Segment Start: EXERCISE INPUTS
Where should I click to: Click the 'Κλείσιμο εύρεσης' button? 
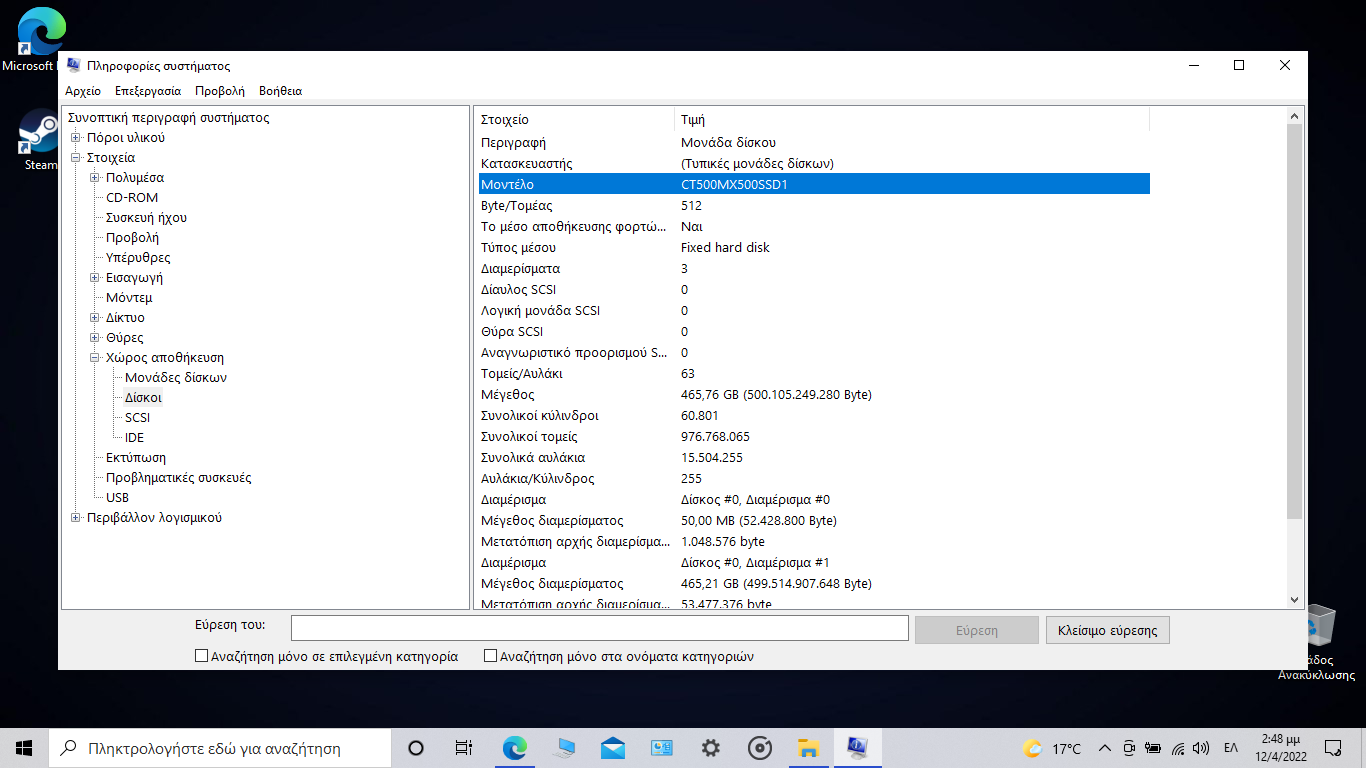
Segment End: EXERCISE INPUTS
Segment Start: EXERCISE INPUTS
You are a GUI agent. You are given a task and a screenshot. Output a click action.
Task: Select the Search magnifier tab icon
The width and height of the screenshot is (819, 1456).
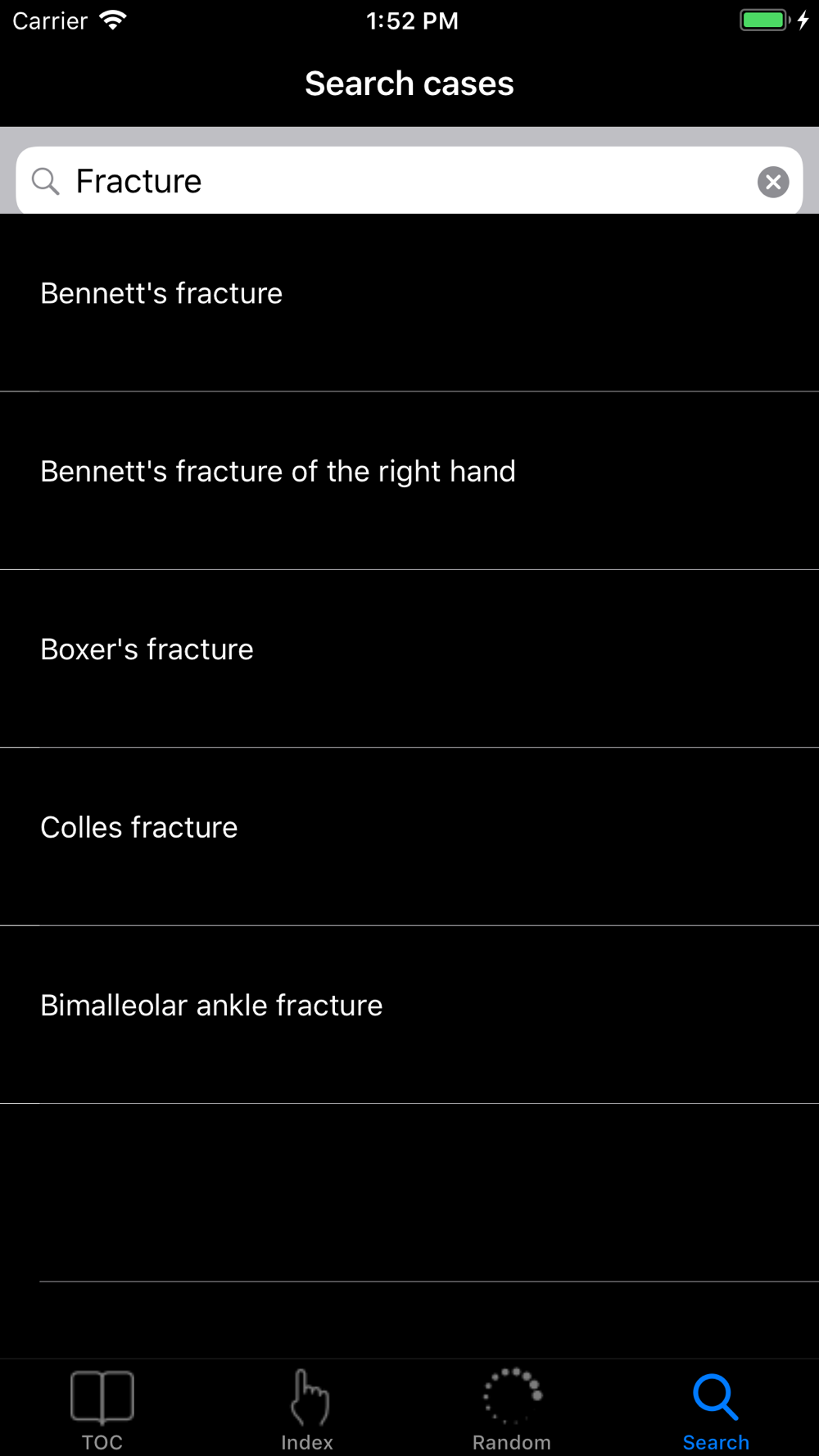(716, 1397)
Segment End: EXERCISE INPUTS
● ASSIGNED TASK
Scan the entries above. Copy each line that has the string "click".

● YOUR SOLUTION
Where should I click to: Click the 'Κλείσιμο εύρεσης' button? 
You are a GUI agent. You are given a task and a screenshot. Output a click action.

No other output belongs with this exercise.